ECLI:NL:RBAMS:2018:651

Rechtbank Amsterdam

Datum uitspraak
25 januari 2018
Publicatiedatum
8 februari 2018
Zaaknummer
13/751838-17
Instantie
Rechtbank Amsterdam
Type
Uitspraak
Rechtsgebied
Strafrecht; Europees strafrecht
Procedures
  • Op tegenspraak
Vindplaatsen
  • Rechtspraak.nl
AI samenvatting door LexboostAutomatisch gegenereerd

Toestemming voor overlevering op basis van Europees aanhoudingsbevel met betrekking tot strafzaak in Polen

In deze zaak heeft de Rechtbank Amsterdam op 25 januari 2018 uitspraak gedaan in een rekestprocedure betreffende een Europees aanhoudingsbevel (EAB) dat was uitgevaardigd door de District Court of Legnica in Polen.
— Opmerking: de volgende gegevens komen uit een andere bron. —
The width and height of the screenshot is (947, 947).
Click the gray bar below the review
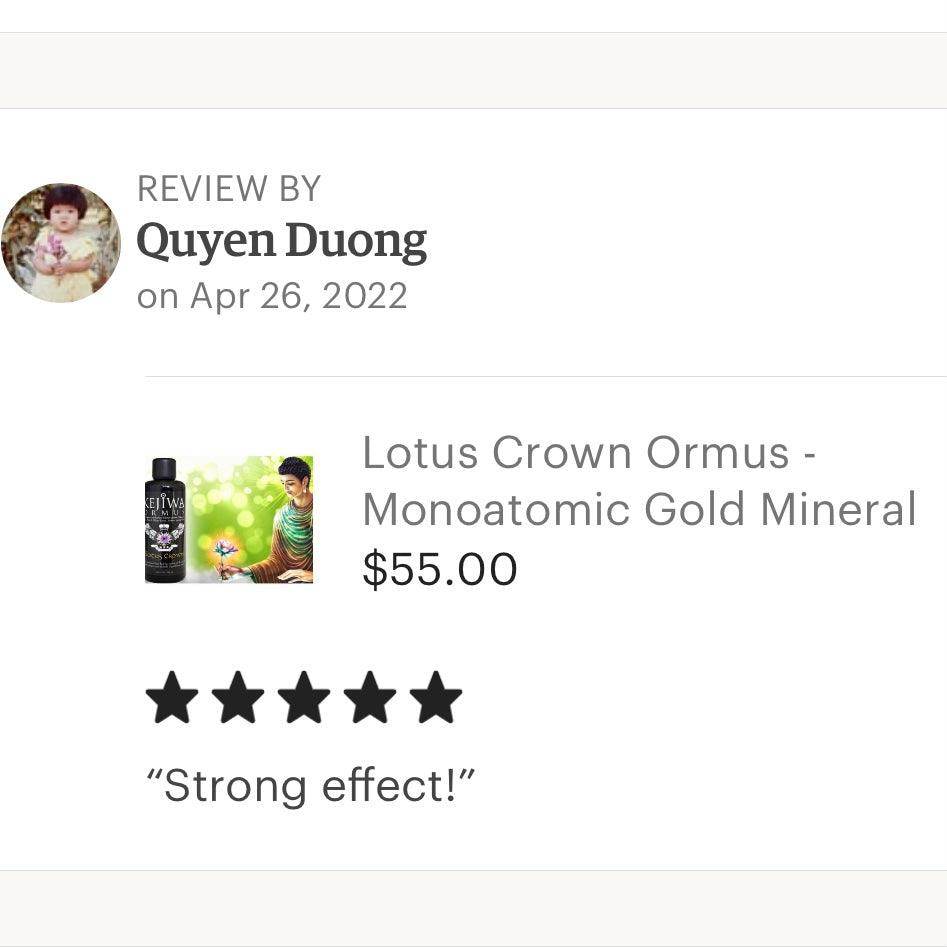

De vordering tot overlevering was ingediend door de officier van justitie en betreft een persoon die in Polen is veroordeeld tot een vrijheidsstraf van twee jaar, waarvan nog één jaar, elf maanden en 28 dagen resteert. De rechtbank heeft de identiteit van de opgeëiste persoon vastgesteld en de relevante feiten en omstandigheden onderzocht.

De behandeling van de vordering vond plaats op 2 november 2017, waarbij de rechtbank het onderzoek voor onbepaalde tijd schorste in afwachting van prejudiciële vragen die waren voorgelegd aan het Hof van Justitie van de Europese Unie. Na het arrest van het Hof op 22 december 2017 is de behandeling op 25 januari 2018 voortgezet. De rechtbank heeft vastgesteld dat de weigeringsgrond van artikel 12 van de Overleveringswet (OLW) niet van toepassing is, omdat de aanvankelijke straf niet is gewijzigd.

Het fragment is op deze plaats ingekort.